**What is being asked**
Write out exactly the lines below from the one containing "You are a GUI" to the last, both ends kept, and nothing more; skip all pictures.

**Data to examine**
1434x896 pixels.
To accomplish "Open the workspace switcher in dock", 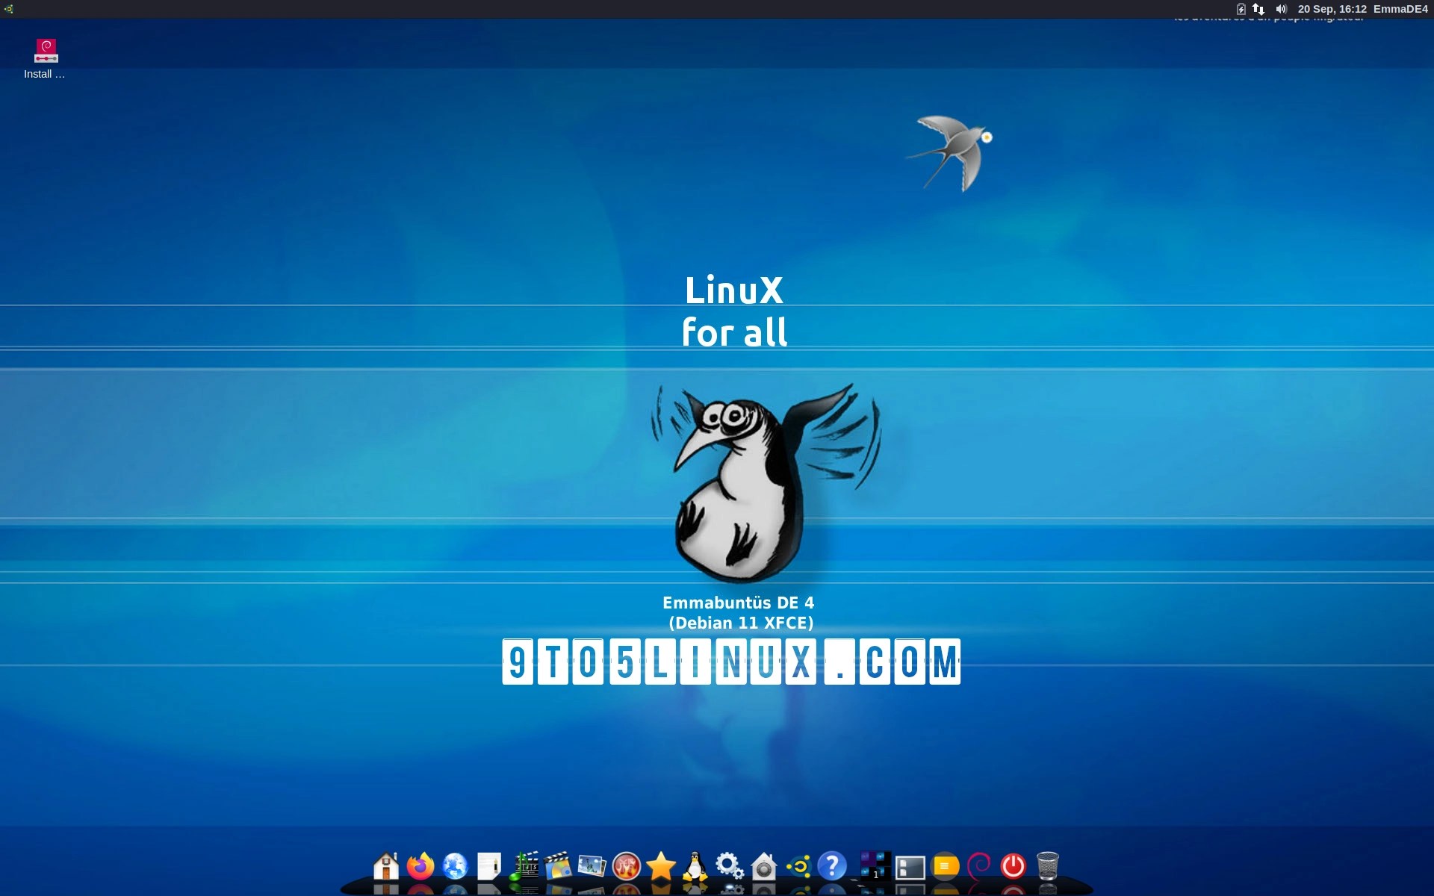I will point(875,866).
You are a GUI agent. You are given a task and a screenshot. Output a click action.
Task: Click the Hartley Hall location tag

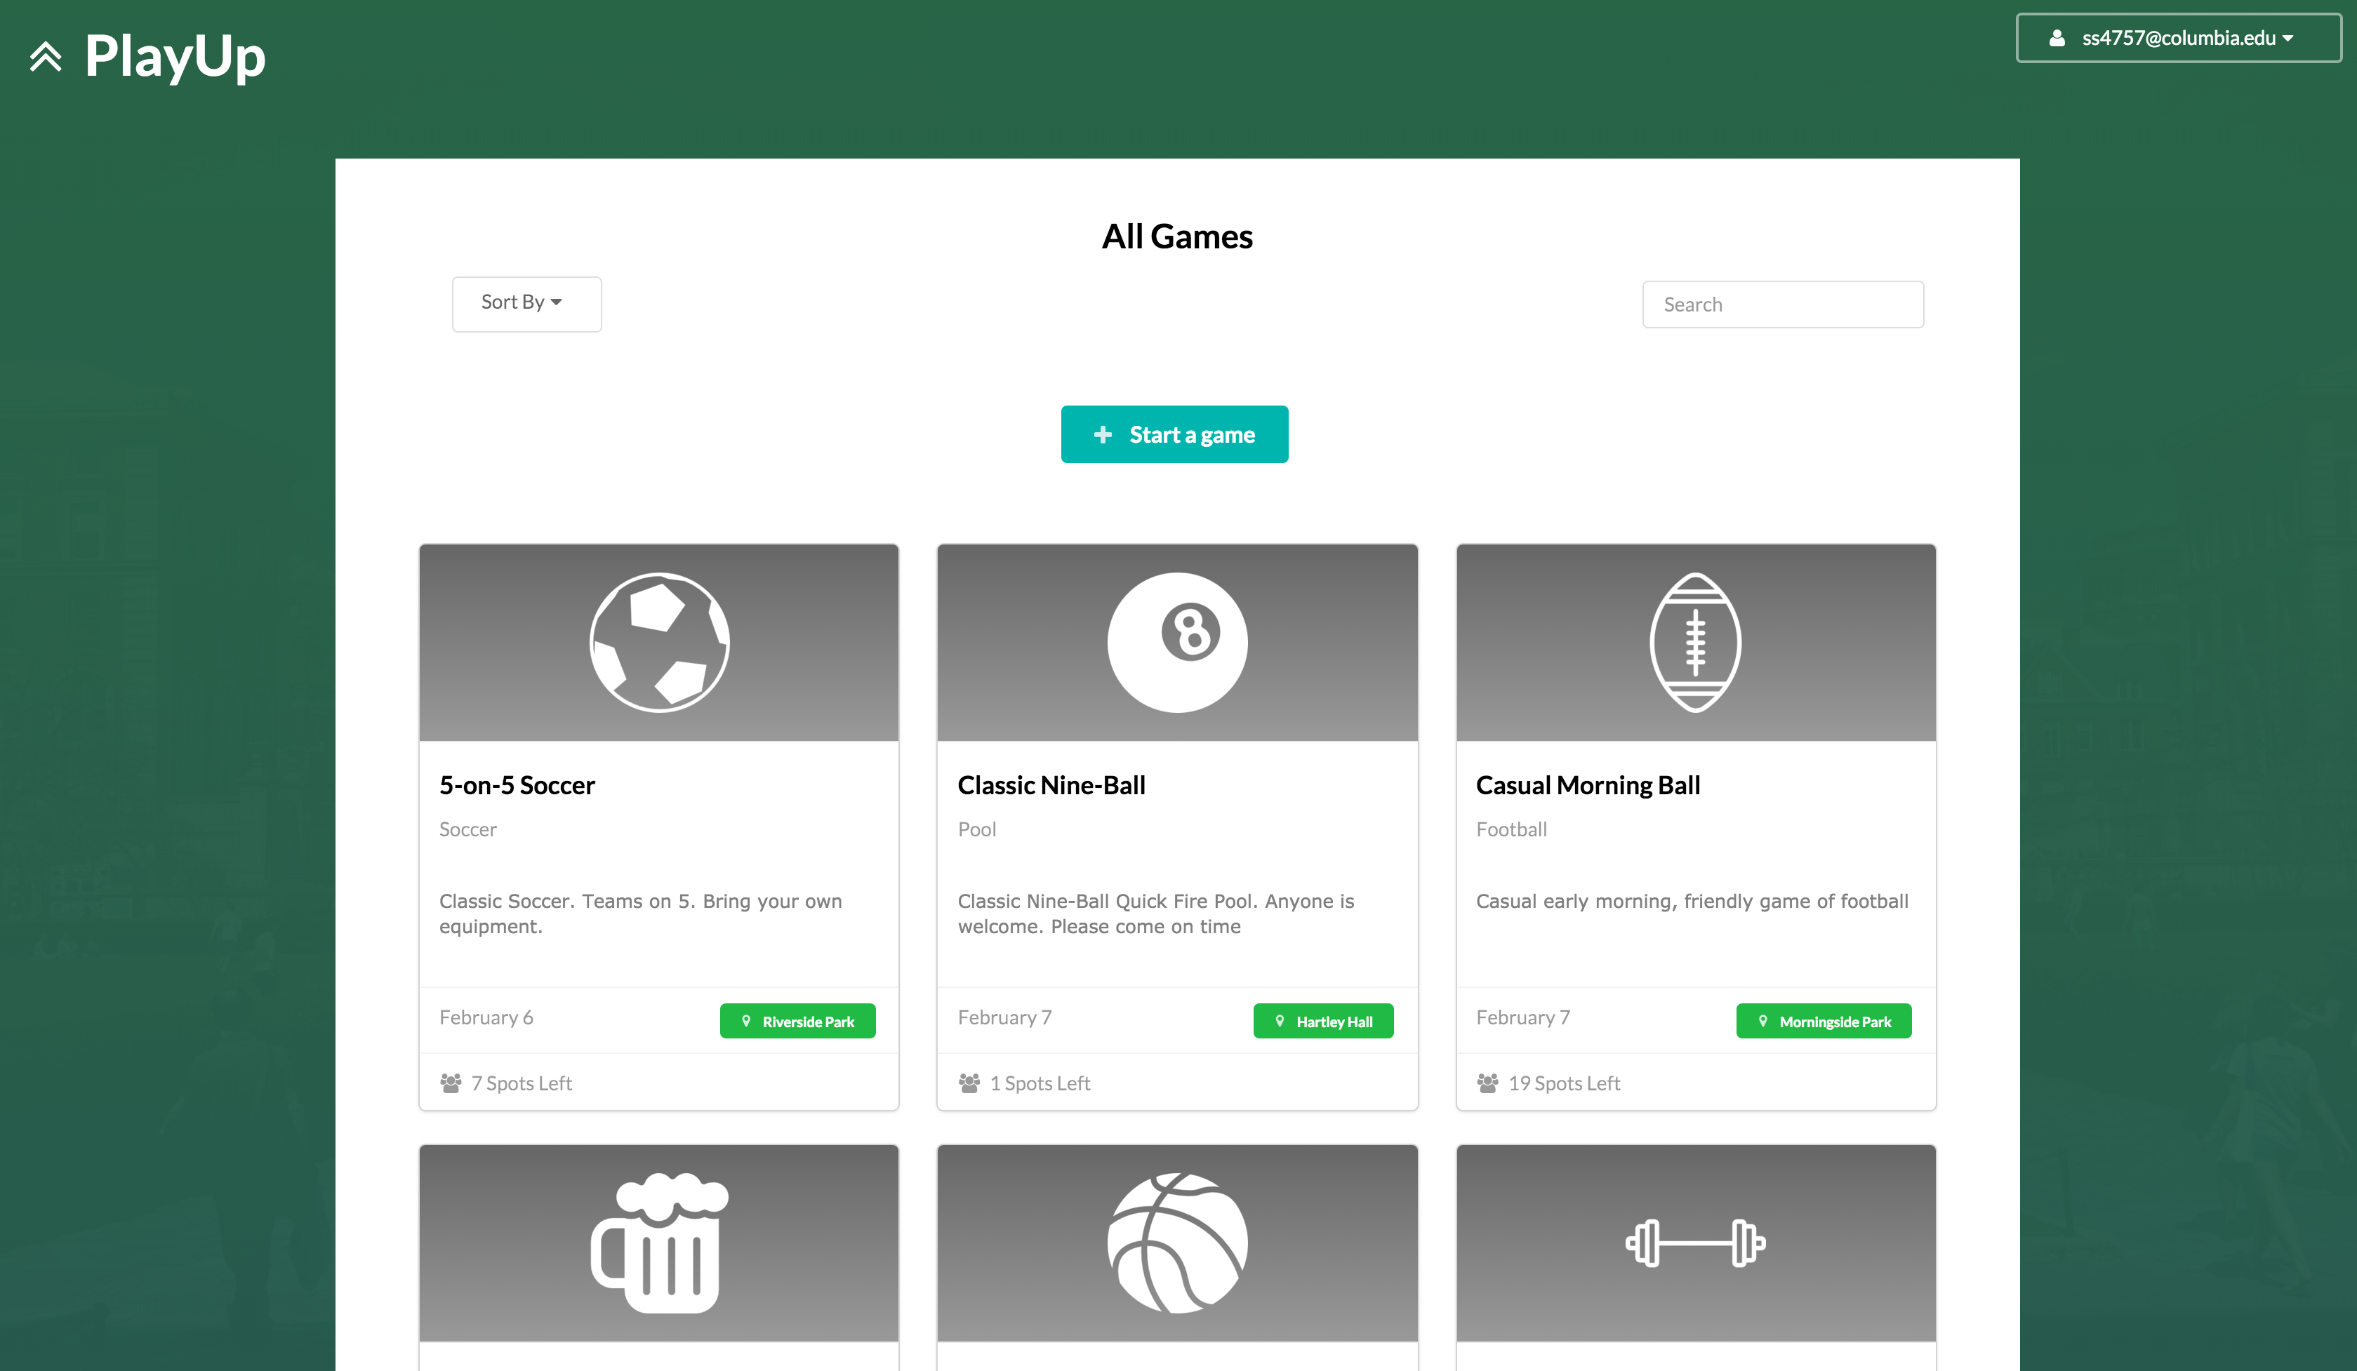coord(1323,1021)

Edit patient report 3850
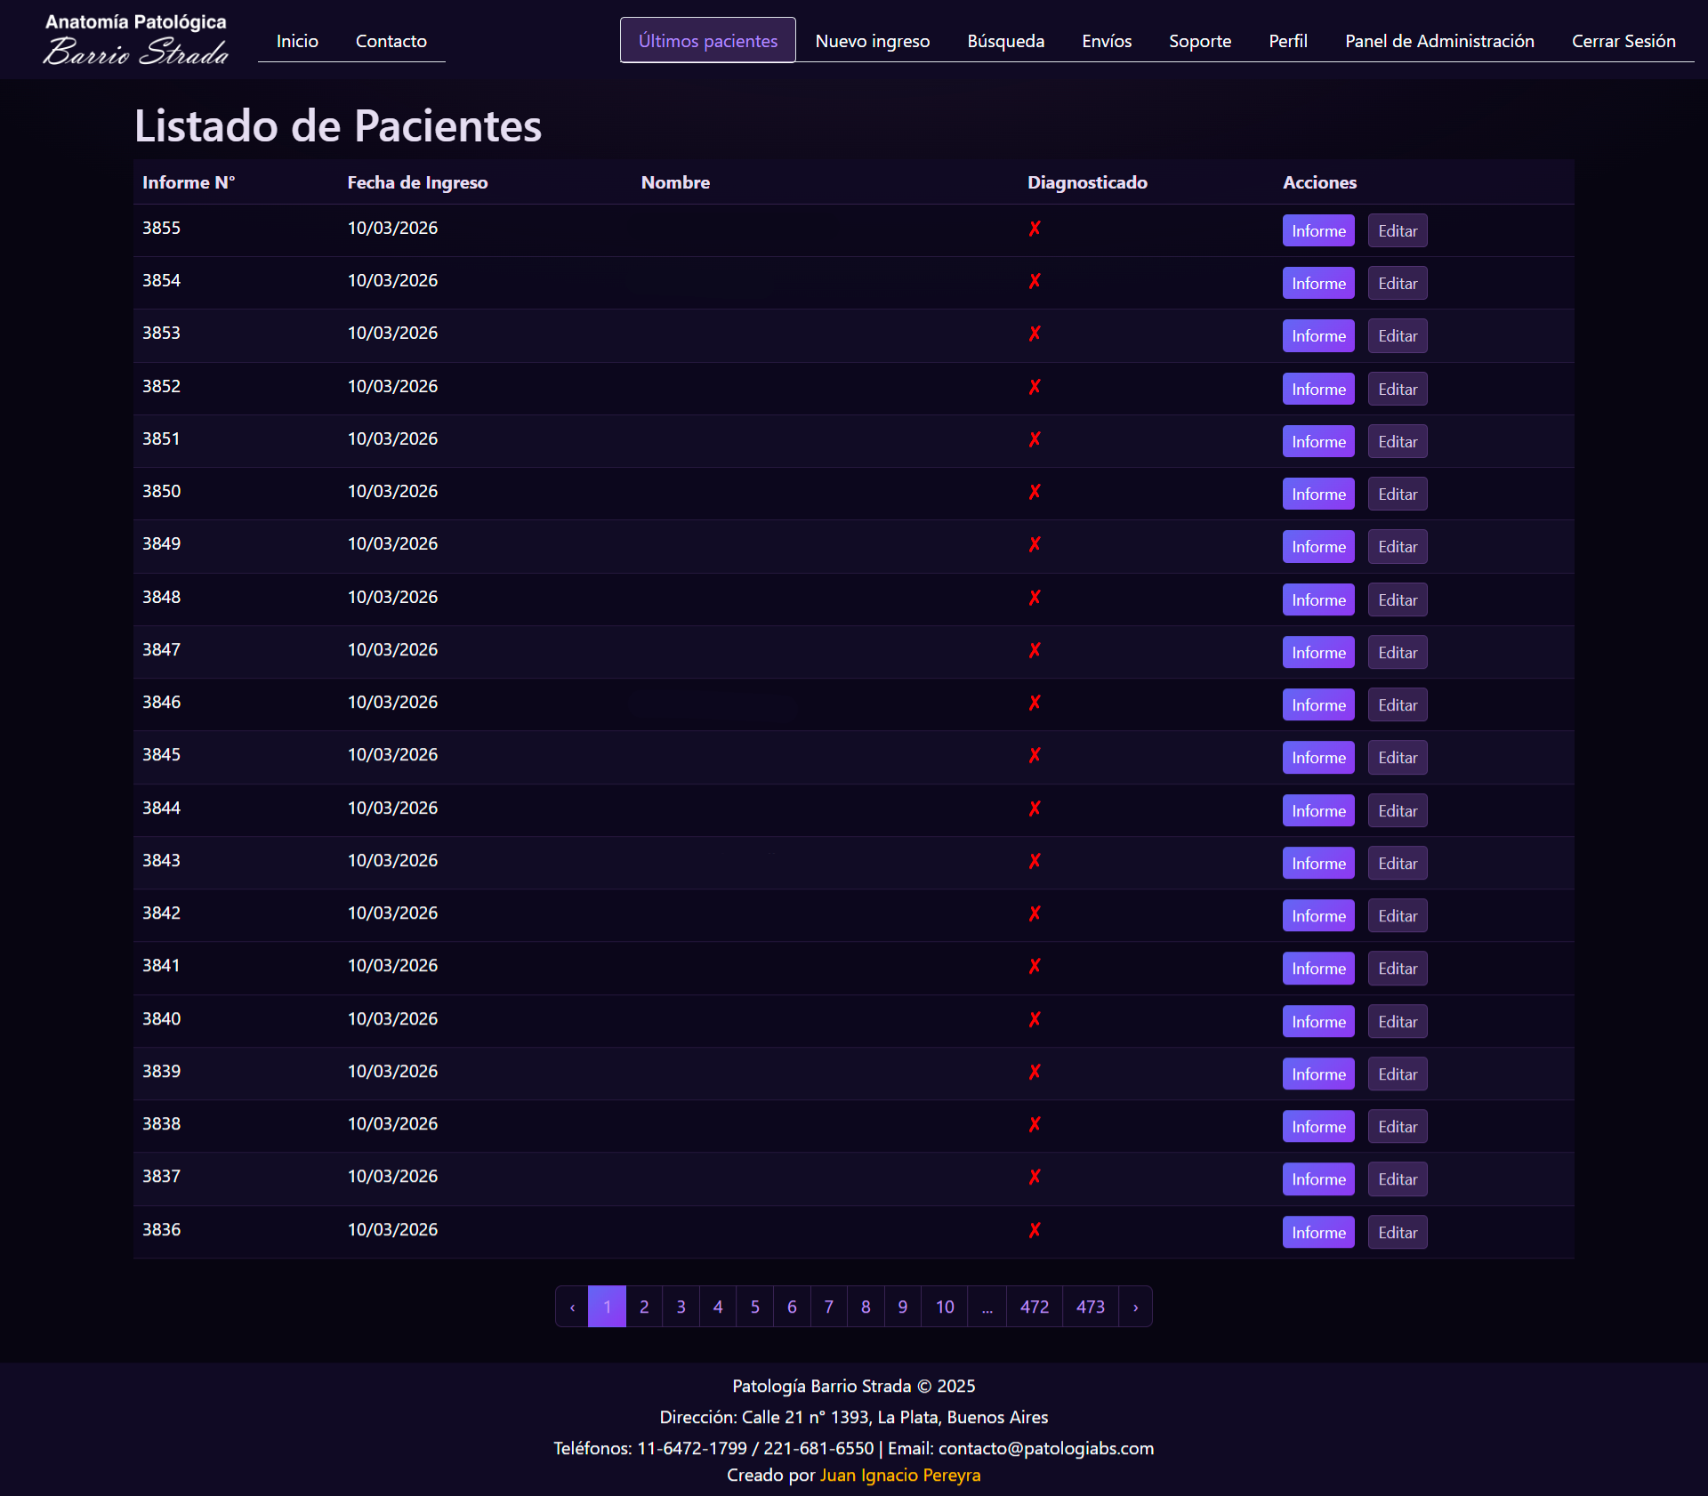[1397, 494]
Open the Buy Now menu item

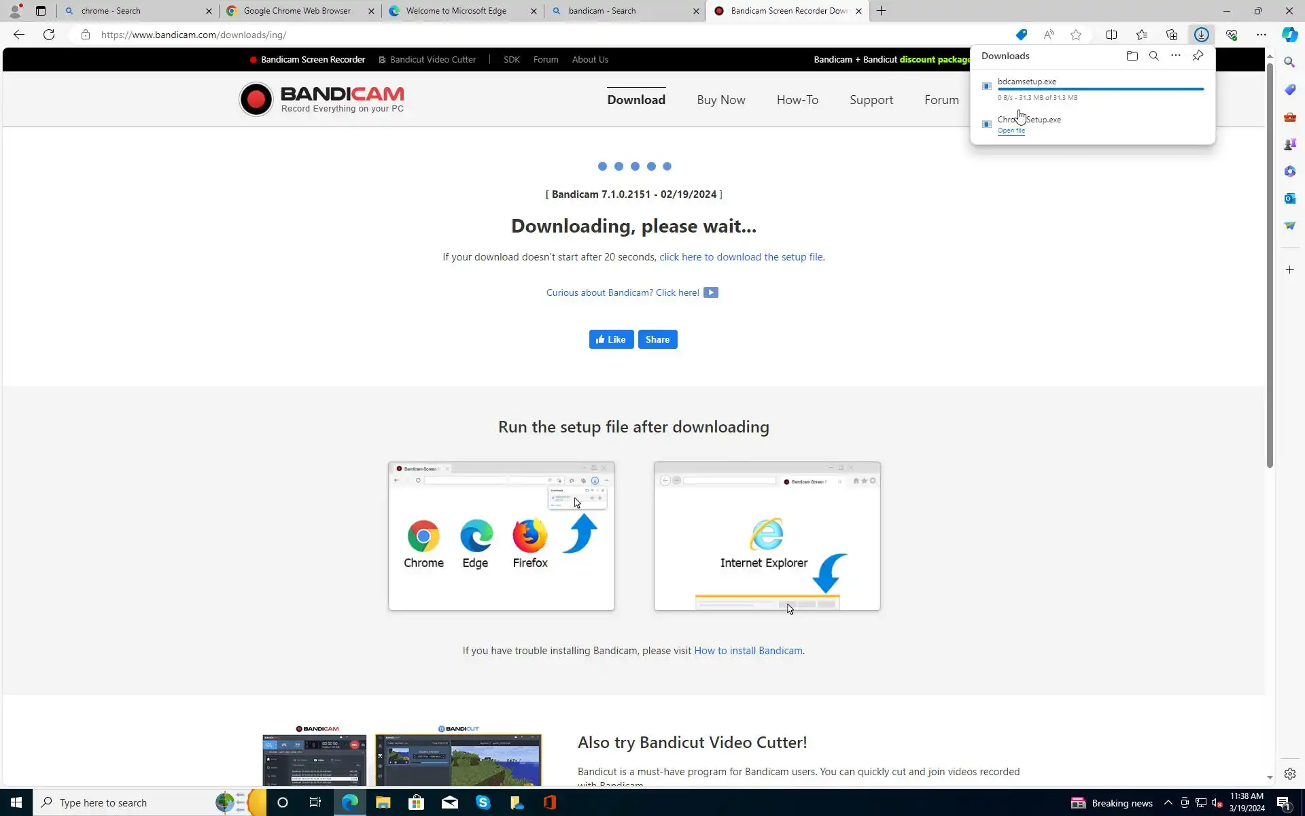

**Answer section**
You are a GUI agent. You are given a task and a screenshot. Output a click action.
Task: Click the Hartley Hall location tag

coord(1323,1021)

Edit patient report 3850
[1397, 494]
Open the Buy Now menu item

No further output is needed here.